> _Exercise instructions_
Please return the records from their first line up to and including the line that contains "In order to click on current-page: 1", reproducing each line without any change.

——

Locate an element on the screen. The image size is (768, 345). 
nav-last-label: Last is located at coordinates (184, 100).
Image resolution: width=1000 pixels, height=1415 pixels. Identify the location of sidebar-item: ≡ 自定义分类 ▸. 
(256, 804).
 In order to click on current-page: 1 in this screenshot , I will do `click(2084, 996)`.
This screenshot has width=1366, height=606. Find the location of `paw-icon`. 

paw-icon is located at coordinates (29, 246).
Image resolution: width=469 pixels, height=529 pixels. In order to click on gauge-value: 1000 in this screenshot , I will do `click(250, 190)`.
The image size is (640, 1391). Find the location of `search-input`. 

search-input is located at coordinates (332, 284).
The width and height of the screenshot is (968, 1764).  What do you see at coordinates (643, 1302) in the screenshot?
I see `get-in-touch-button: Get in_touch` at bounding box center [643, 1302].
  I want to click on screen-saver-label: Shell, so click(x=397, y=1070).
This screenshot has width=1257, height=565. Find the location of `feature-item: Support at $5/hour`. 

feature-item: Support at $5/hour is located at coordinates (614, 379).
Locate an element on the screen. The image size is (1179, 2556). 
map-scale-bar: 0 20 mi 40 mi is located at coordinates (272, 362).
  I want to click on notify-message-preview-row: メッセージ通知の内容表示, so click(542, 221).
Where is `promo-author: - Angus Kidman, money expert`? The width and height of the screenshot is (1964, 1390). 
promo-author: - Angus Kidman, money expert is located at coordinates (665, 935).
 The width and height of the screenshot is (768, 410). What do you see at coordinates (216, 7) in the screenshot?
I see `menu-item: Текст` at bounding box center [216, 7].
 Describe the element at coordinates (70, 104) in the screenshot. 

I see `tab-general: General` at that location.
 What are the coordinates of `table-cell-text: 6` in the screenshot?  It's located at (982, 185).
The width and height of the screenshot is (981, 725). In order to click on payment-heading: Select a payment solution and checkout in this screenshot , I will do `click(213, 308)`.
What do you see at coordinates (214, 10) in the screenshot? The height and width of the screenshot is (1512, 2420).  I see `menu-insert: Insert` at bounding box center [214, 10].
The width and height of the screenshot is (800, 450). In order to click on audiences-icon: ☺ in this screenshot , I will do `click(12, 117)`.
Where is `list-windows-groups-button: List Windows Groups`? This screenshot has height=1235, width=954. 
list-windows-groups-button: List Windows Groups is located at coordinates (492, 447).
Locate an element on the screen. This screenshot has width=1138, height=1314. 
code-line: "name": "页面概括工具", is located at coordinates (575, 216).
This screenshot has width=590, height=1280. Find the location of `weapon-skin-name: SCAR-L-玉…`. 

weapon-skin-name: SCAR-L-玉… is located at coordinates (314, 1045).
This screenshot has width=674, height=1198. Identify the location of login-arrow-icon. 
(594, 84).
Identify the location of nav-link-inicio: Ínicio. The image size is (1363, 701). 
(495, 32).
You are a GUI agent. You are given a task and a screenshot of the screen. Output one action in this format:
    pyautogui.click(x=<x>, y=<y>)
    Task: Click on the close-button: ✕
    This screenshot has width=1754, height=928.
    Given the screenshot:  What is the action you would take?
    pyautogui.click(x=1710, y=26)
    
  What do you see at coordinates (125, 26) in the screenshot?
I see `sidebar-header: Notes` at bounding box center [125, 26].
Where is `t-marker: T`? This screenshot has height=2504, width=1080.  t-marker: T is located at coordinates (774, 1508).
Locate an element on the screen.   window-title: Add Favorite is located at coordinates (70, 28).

——

> _Response area_
Locate an element on the screen. The image size is (768, 345). 
nav-last-label: Last is located at coordinates (184, 100).
Image resolution: width=1000 pixels, height=1415 pixels. Identify the location of sidebar-item: ≡ 自定义分类 ▸. 
(256, 804).
 In order to click on current-page: 1 in this screenshot , I will do `click(2084, 996)`.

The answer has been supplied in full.